Three of the sanctioned firms—Constructora Rusva, B&G Construcción y Rehabilitación de Redes, and Eyasa—were involved in water infrastructure contracts awarded by the State of Mexico’s Water Commission (CAEM). The fourth, Mustache Software, was penalized for misrepresentations in a software development bid issued by the National Lottery. The sanctions include financial penalties ranging from MXN 155,610 to MXN 977,130 and disqualification periods from three to eighteen months. All four companies have been added to the national registry of sanctioned suppliers, barring them from new federal contracts during their suspension.
The contracts under scrutiny involved potable water system rehabilitation and well drilling in municipalities such as Acambay de Ruíz Castañeda and Santiago Teyahualco, as well as a feasibility study for rainwater capture systems in rural zones. In the IT domain, Mustache Software had bid on a software factory service contract through a national electronic tender process. In each case, the authority found that the firms had submitted false documentation or misrepresented their qualifications during the procurement process.
Regulatory scrutiny is intensifying—misrepresentation now carries tangible operational and reputational consequences.
While the financial penalties may be modest relative to project values, the reputational and operational impact of being listed in the sanctioned supplier registry could be more consequential—particularly for firms reliant on public-sector contracts. The disqualification periods vary significantly: Constructora Rusva and B&G Construcción face 18-month bans, Eyasa 15 months, and Mustache Software just three months.
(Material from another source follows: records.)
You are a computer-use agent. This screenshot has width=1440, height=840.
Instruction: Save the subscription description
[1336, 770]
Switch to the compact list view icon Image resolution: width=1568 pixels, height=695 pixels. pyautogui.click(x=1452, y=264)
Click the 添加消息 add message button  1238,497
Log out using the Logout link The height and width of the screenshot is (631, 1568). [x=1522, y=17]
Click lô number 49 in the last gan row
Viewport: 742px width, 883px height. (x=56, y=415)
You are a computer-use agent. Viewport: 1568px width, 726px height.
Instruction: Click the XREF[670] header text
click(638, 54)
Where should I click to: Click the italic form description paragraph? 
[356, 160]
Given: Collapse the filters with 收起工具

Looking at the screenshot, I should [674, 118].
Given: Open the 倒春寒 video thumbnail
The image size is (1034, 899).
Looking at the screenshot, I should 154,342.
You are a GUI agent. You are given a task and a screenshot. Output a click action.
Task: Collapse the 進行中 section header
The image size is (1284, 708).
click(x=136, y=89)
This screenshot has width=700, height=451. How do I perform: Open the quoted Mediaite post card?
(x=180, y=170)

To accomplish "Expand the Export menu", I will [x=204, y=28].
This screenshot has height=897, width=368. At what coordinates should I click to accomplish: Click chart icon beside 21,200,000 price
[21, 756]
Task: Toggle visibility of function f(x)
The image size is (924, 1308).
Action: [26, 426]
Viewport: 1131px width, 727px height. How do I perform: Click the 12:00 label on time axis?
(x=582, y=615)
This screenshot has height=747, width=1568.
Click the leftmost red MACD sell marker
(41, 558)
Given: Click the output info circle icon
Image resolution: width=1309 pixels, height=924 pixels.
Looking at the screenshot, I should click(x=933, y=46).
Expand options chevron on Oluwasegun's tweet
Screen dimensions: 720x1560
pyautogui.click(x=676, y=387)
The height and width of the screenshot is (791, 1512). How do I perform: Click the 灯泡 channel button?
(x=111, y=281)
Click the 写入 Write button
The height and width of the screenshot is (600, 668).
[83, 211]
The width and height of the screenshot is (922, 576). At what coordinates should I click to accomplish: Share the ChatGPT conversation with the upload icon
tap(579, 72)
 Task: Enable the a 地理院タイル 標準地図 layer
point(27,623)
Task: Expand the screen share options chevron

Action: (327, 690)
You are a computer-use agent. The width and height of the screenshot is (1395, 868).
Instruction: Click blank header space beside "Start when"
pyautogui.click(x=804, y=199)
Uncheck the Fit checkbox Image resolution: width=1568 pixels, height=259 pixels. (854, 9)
This variability raises questions about consistency in enforcement and whether short-term bans provide sufficient deterrence for larger or repeat contractors.
The enforcement action aligns with broader efforts by the current administration to tighten controls over public procurement and signal zero tolerance for fraud. Yet observers note that such actions remain selective. Without systemic reforms to procurement processes—such as enhanced pre-qualification standards, digital verification tools, or independent oversight—the risk of recurrence remains. Moreover, increased compliance demands may inadvertently deter smaller or newer vendors from participating, potentially reducing competition in tenders.
Still, these sanctions may help level the playing field by reinforcing that misrepresentation carries real consequences. For investors and contractors navigating Mexico’s public procurement landscape, the message is clear: regulatory scrutiny is intensifying. While this could raise compliance costs in the short term, it may also reduce long-term risk by improving procedural transparency and curbing informal practices that distort market access.